In the United States of the bleak and menacing near future, teenagers have taken over the running of the country.
The all-powerful young have enacted laws that mandate retirement at the age of fifty-five. From that point on, geriatrics, or Gerrys as they’re called, lose all access to social services, health care, and medications. They undergo regular, mandatory physical examinations. Any elder found to be the slightest bit infirm undergoes euthanasia.
Mobile death vans, the dreaded Euth Wagons, patrol the streets, picking up the elderly for testing, executing them on the spot if they’re in less than perfect heath.
Youth’s callous and murderous attitude toward the elderly sets in motion a frightening revolution, an epic struggle, a literal battle of the ages. Young against old.

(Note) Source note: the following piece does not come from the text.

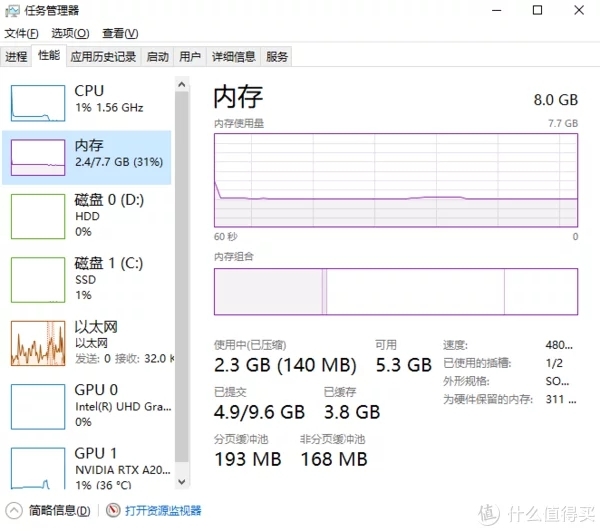Select the CPU usage graph thumbnail
The image size is (600, 531).
[38, 103]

The raw, unbridled energy and arbitrary whims of teenagers against the wisdom and thoughtfulness of experience.
Civilization's deliverance from this hideous, age-centric brave new world rests on the shoulders of an idealistic fifty-one-year-old, Herschel Lichter.
The youthful government drafted Herschel to infiltrate and destroy the ranks of the underground OPA, the Old People's Army.

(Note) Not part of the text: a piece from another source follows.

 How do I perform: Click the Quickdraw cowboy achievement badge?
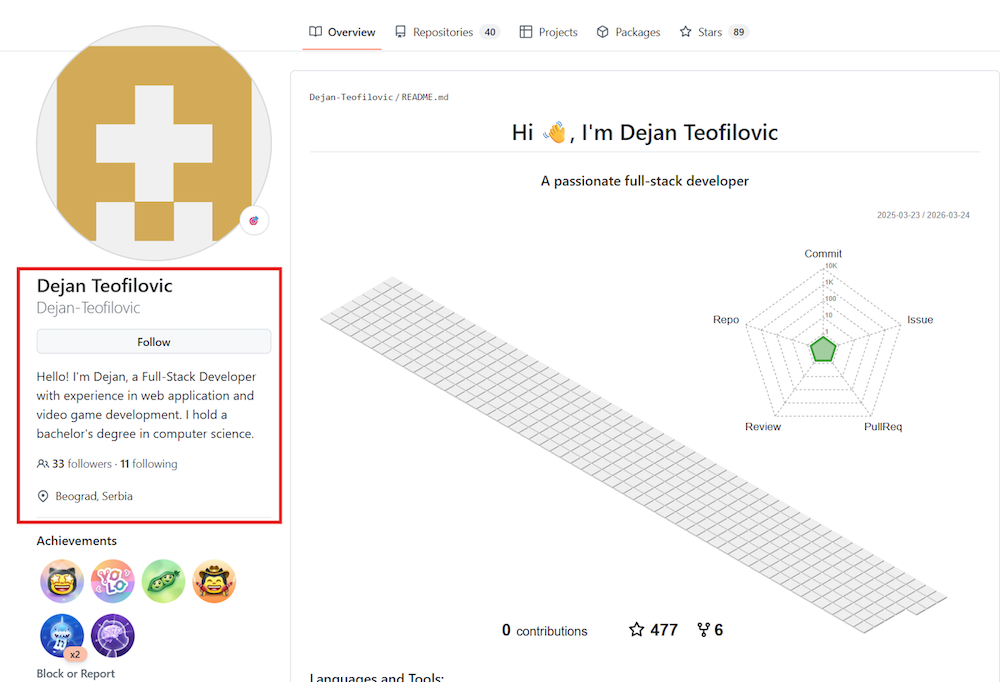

Herschel soon realizes that in order to save his country from complete ruin he must join forces with the elderly rebels he has been tasked to eliminate. He must help them fight and defeat a government of arrogant, impulsive youngsters who control an army of well-armed, bloodthirsty juveniles.
This is the action-packed, pulse pounding, all-too-possible dystopian story from Gary K. Wolf, the author of Killerbowl, the ultraviolent, riveting tale of football played as a bloodsport.